La notizia che l’organo preposto da Facebook alle questioni etiche abbia permutato da permanente a due anni l’esclusione di Donald Trump da tutti i social controllati dall’impresa ha fatto il giro del mondo. Si è così colta l’occasione di rivisitare gli eventi che hanno portato lo scorso gennaio all’assalto a Capital Hill. Tutti gli opinionisti sono tornati a parlare della censura esercitata da Facebook nei confronti dell’ex presidente, quelli a favore dell’ex presidente hanno ricordato che più di 70 milioni di americani hanno votato per Trump, e dunque mettergli la museruola nei social equivale a privarli della possibilità di interagire con lui attraverso questi canali. Chi invece è anti Trump è rimasto sorpreso che l’esclusione sia stata ridotta a due anni, meglio quella permanente insomma.

Prima di proseguire soffermiamoci per un paragrafo sul potere immenso di organizzazioni come Facebook, imprese private bisogna ricordare, multinazionali che grazie alla loro presenza capillare nel villaggio globale riescono a pagare le tasse dove le aliquote sono più basse e anche a evitarle. Facebook può mettere a tacere chiunque, questa volta è toccato all’ex presidente degli Stati Uniti, la prossima potrebbe toccare a uno di noi. La decisione viene inizialmente presa dagli algoritmi e, nel caso di personaggi come Trump, revisionata dal management e da un gruppo di 20 consulenti. Nessuno di costoro è stato eletto democraticamente e quindi non deve rispondere all’elettorato. A prescindere da quello che Trump abbia scritto sui post e tweet la vera domanda da porsi è la seguente: è giusto affidare l’etica dell’informazione ad un sistema di questo tipo?

La notizia che invece non ha fatto il giro del mondo ed è rimasta confinata nei periodici specialistici è un’altra: la Commissione europea ha aperto un’indagine antitrust formale nei confronti di Facebook. Lo scopo è valutare se l’impresa abbia violato le regole di concorrenza dell’Ue utilizzando i dati pubblicitari raccolti, in particolare quelli degli inserzionisti, per competere con loro nei mercati in cui Facebook è attivo come gli annunci economici. L’indagine formale valuterà anche se Facebook collega il suo servizio di annunci pubblicitari online “Facebook Marketplace” al suo social network, in violazione delle regole di concorrenza dell’Ue.

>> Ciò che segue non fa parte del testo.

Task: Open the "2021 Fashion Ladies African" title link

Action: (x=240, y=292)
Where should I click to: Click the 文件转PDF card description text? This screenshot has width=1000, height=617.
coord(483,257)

Il vicepresidente esecutivo Margrethe Vestager, responsabile della politica di concorrenza dell’Ue, ha dichiarato: “Facebook è utilizzato da quasi 3 miliardi di persone su base mensile e quasi 7 milioni di aziende fanno pubblicità su Facebook in totale. Facebook raccoglie grandi quantità di dati sulle attività degli utenti del suo social network e oltre, consentendogli di rivolgersi a gruppi di clienti specifici. Esamineremo in dettaglio se questi dati diano a Facebook un vantaggio competitivo indebito, in particolare nel settore degli annunci economici online, dove le persone acquistano e vendono beni ogni giorno e dove Facebook compete anche con le aziende da cui raccoglie i dati. Nell’economia digitale di oggi, i dati non dovrebbero essere utilizzati in modi che distorcono la concorrenza”.

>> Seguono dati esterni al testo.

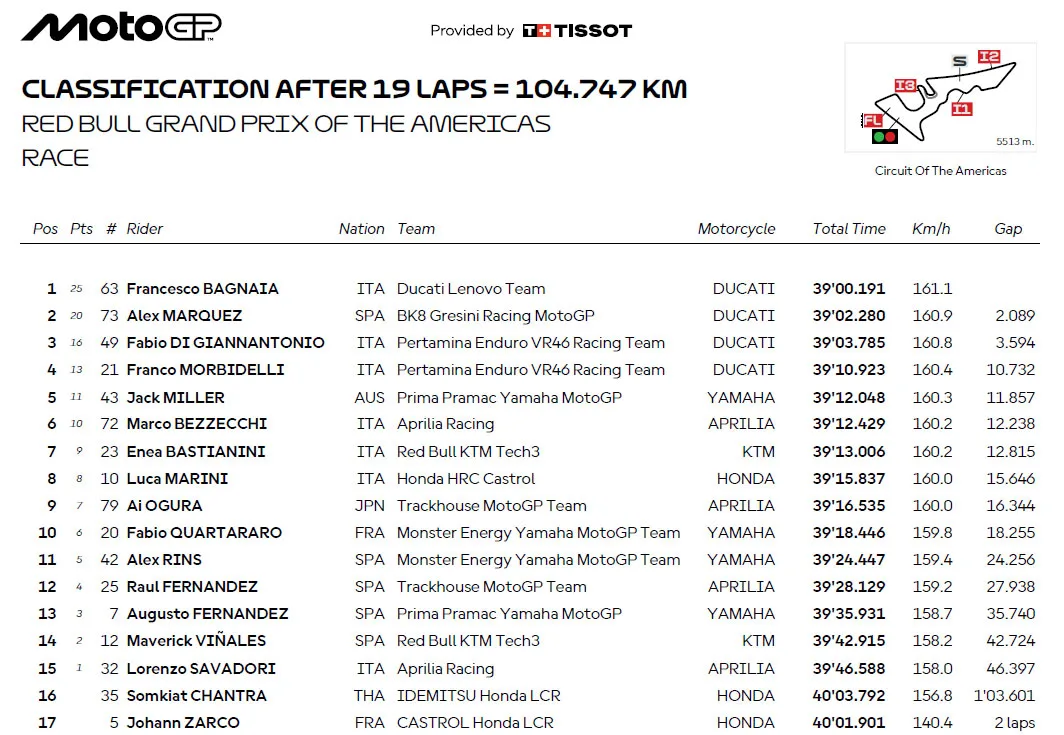This screenshot has height=735, width=1064.
Task: Select the Total Time column header
Action: (x=849, y=229)
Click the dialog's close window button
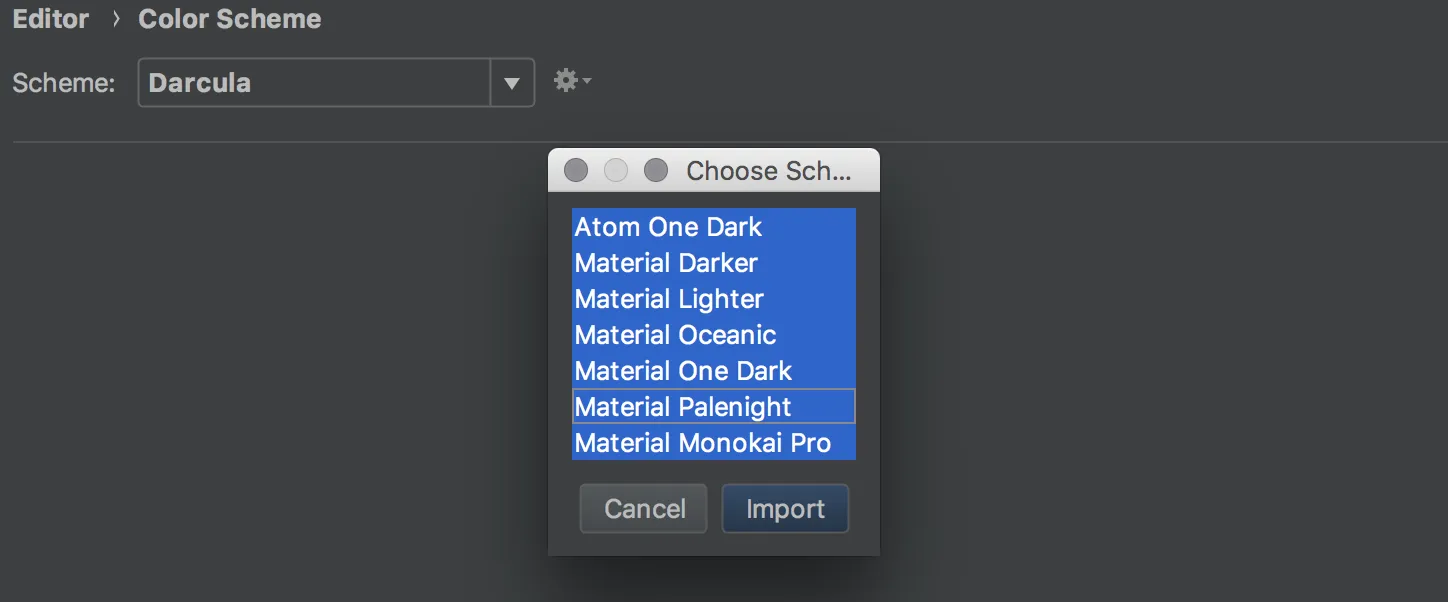Screen dimensions: 1448x602 (576, 170)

Il modello di Facebook poggia sulla raccolta e sullo sfruttamento dei nostri dati, Facebook è il minatore e noi la miniera. Si tratta di un’organizzazione a scopo di lucro che non ha quale fine la divulgazione dell’informazione, ad esempio un quotidiano o una rete televisiva, ma la massimizzazione dei profitti. È quanto l’indagine dell’UE ci ricorda.

Tornando alla domanda di cui sopra forse è il caso di riformularla: non è pericoloso affidare l’etica dell’informazione ad un’impresa che la usa quale materia prima di scambio?